Recommendation: Define a packaged interface (or a versioned contract) for the FinView pricing library and a CI drift gate, so cross-repo consumers fail loudly on signature change. Tie to D041 ownership.


Validation Coverage

Per-tier expectations

Per MRM Framework §10.2 + §10.3, this model's regulatory_frameworks tag list activates the following overlays:

asop_56 asc_326 sr_26_2 pcaob_as_2501 internal
component tier-1 expectation status
Registry entry required present
Model card (§10.5 doc pack) required present
Validation evidence required present
Change log required present
Independent effective challenge (2L) required pending

Ratification

Conditionally approved — RAT-040-v1.0.2

2L issued RAT-040-v1.0.2 with the following conditions outstanding.

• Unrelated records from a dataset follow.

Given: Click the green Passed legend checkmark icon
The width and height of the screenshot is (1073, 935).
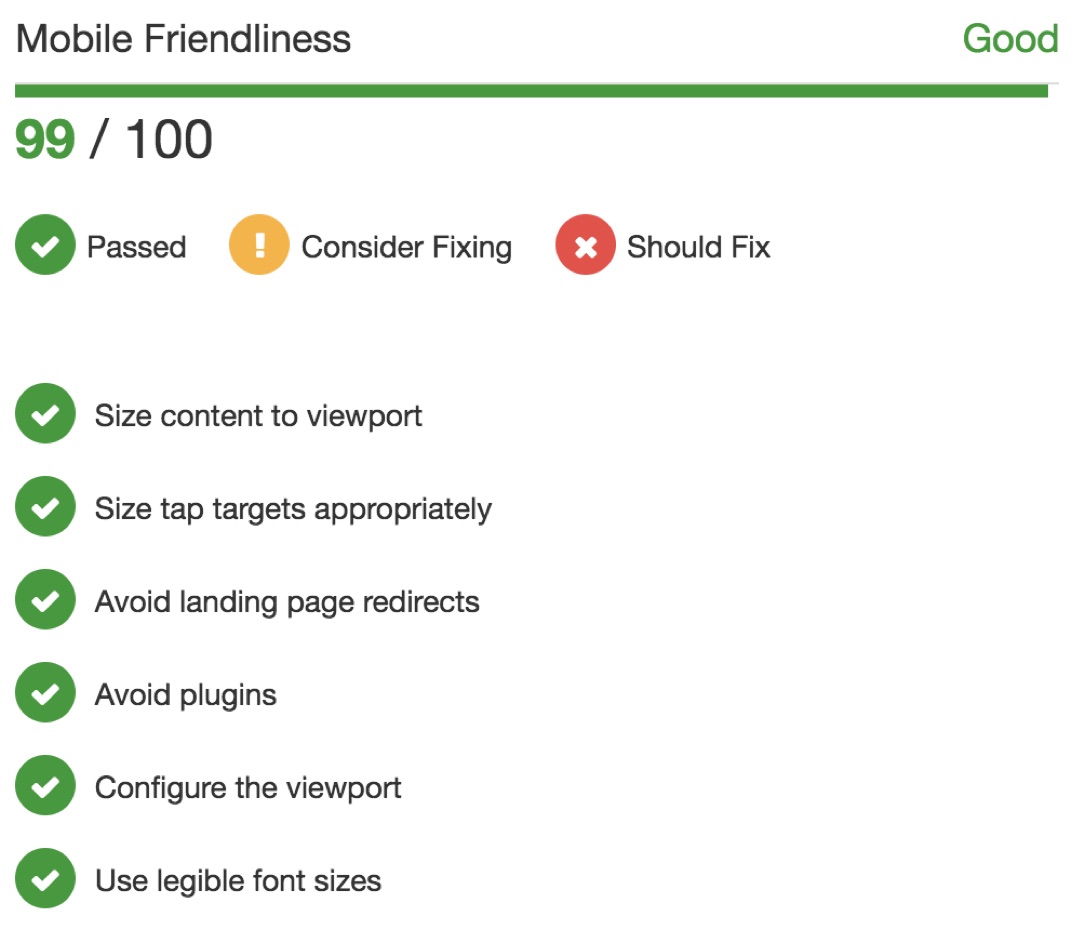Looking at the screenshot, I should 45,245.

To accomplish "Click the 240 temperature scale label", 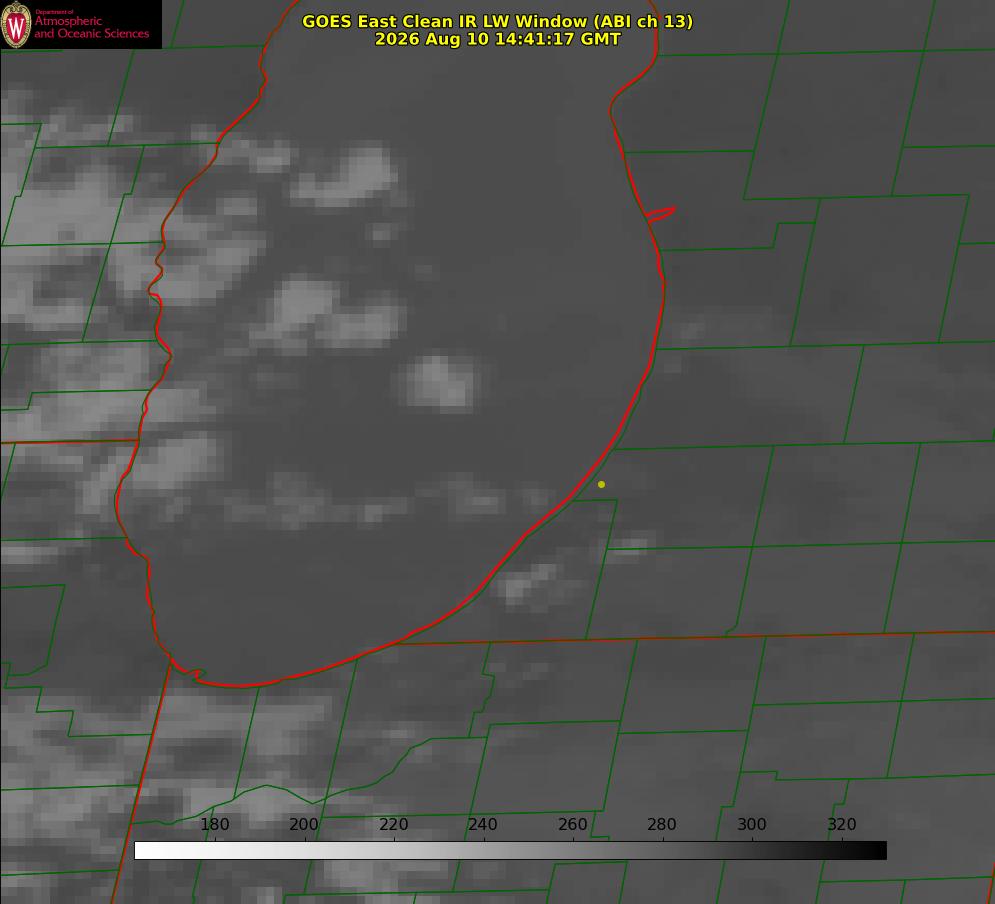I will [483, 824].
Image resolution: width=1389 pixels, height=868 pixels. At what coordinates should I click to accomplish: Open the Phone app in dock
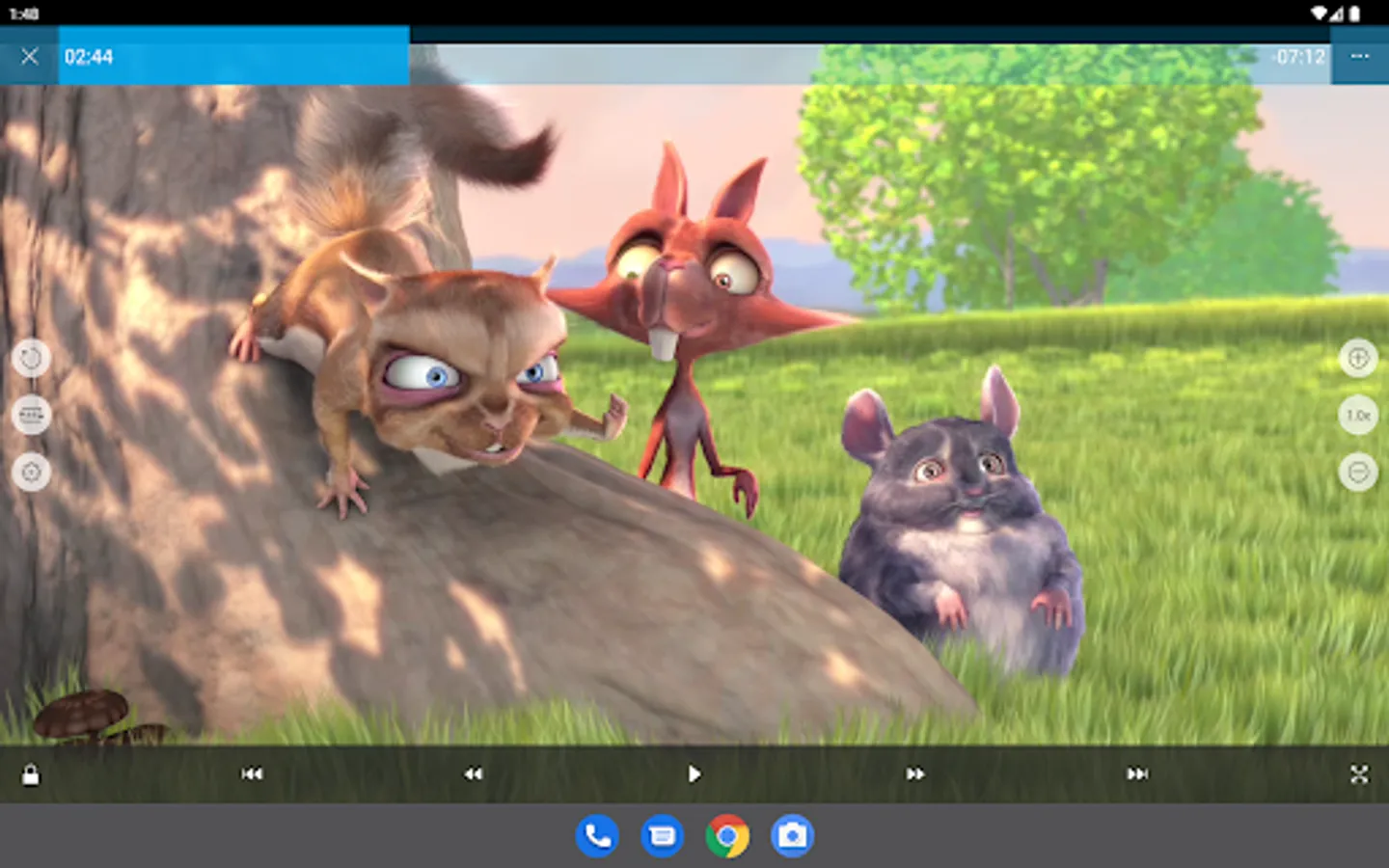(597, 836)
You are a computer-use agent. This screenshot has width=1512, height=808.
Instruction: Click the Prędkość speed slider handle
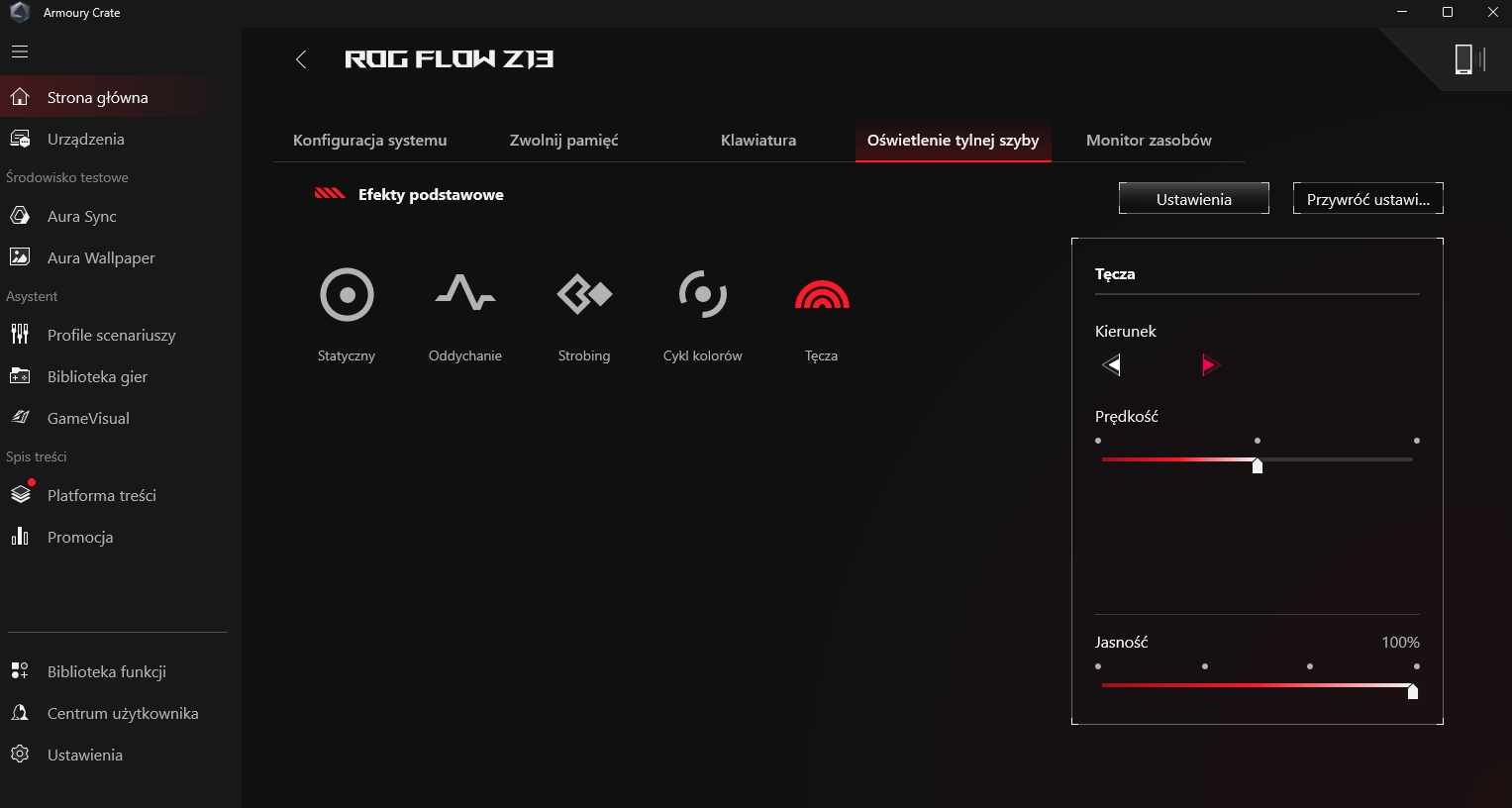coord(1257,465)
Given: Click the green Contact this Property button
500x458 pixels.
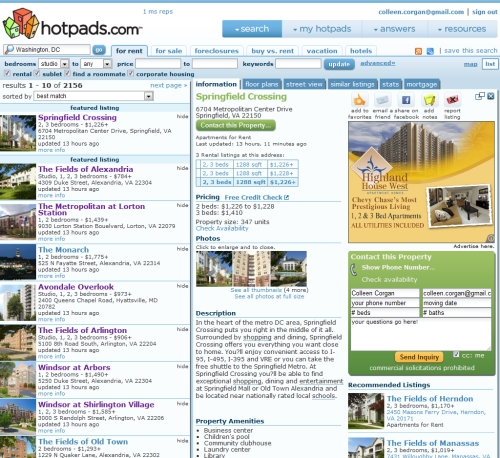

Bridge audit Rule 2 treats this as a WARN; the model can remain in monitoring with the conditions on record.

id deadline condition
COND-003 2026-08-23 The M-040 validation evidence pack is structurally complete and real, but one §10.5 item-5 sub-requirement is honestly disclosed as PENDING: a backtest of the CECL allowance against a realized-credit-loss outcome (or a disclosed-issuer CECL allowance), which §10.5 expects "annual or each reporting period." No such reconciliation dataset yet exists on the platform (deliberately avoided to keep the deterministic snapshot BV-032-immune), so the sub-item is intentionally absent rather than synthesized — see pack §4 and card Limitation 7. The backtest_results.yaml 'covered' label (BT-005..007) was independently verified to be a DFAST scenario-stress plausibility check, NOT a realized-outcome reconciliation, and does NOT clear this condition. For a Tier-1 model this is an adequacy gap in validation evidence; per charter §4.2 the model is held at conditionally_approved until a realized-loss / disclosed-allowance reconciliation is sourced and a back-test run is added (within tolerance, or with the residual explained).